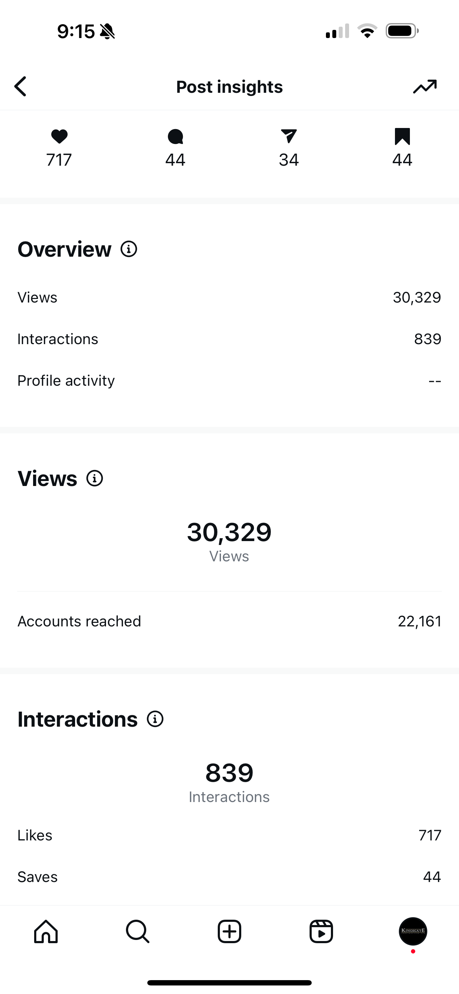Open the new post plus button

click(230, 931)
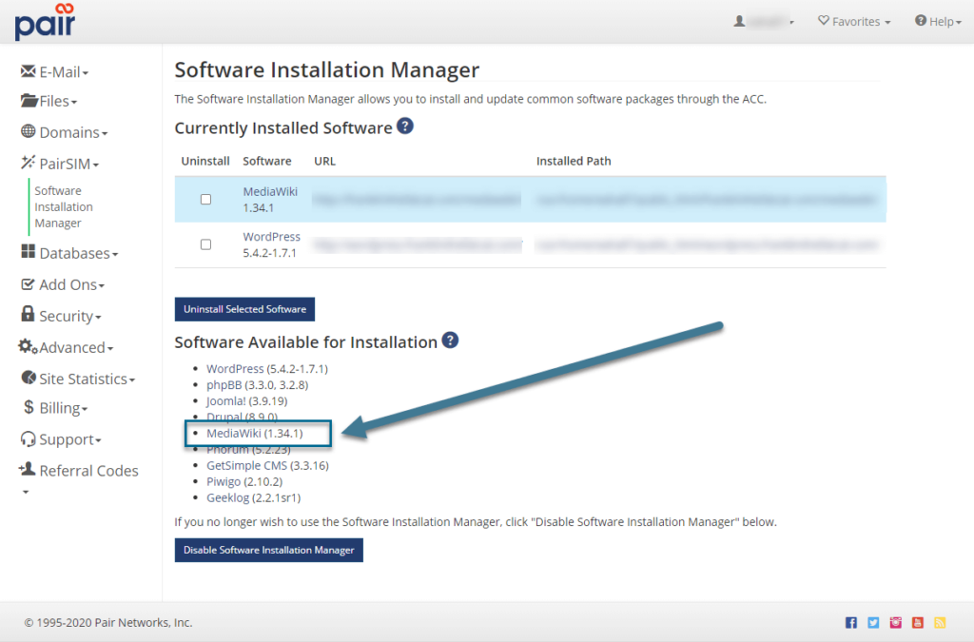This screenshot has height=642, width=974.
Task: Click help icon beside Currently Installed Software
Action: (x=405, y=126)
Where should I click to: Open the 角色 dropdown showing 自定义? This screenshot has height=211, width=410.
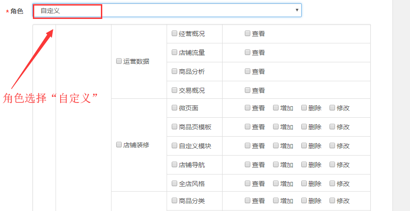167,10
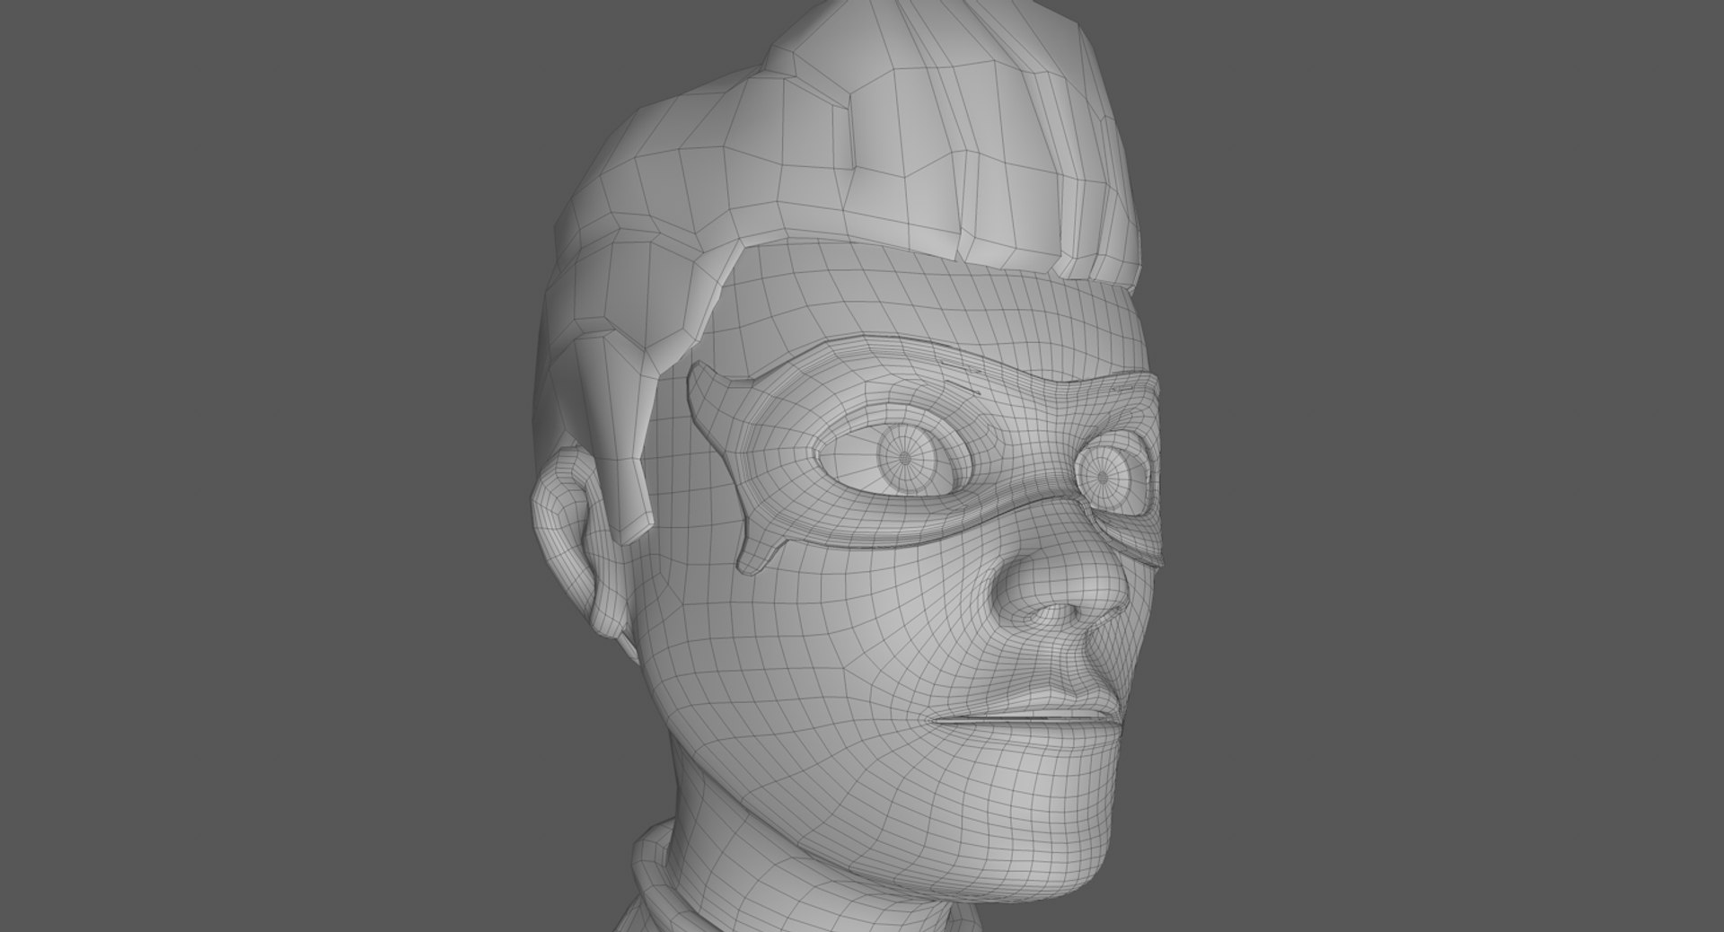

» Exercise aim
Exactly repeat only the lines from the one with "Where should I" to the closing line above, both included, and omit every picture.

» Answer to the problem
Where should I click to: Open the 角色 dropdown showing 自定义? This screenshot has height=211, width=410.
167,10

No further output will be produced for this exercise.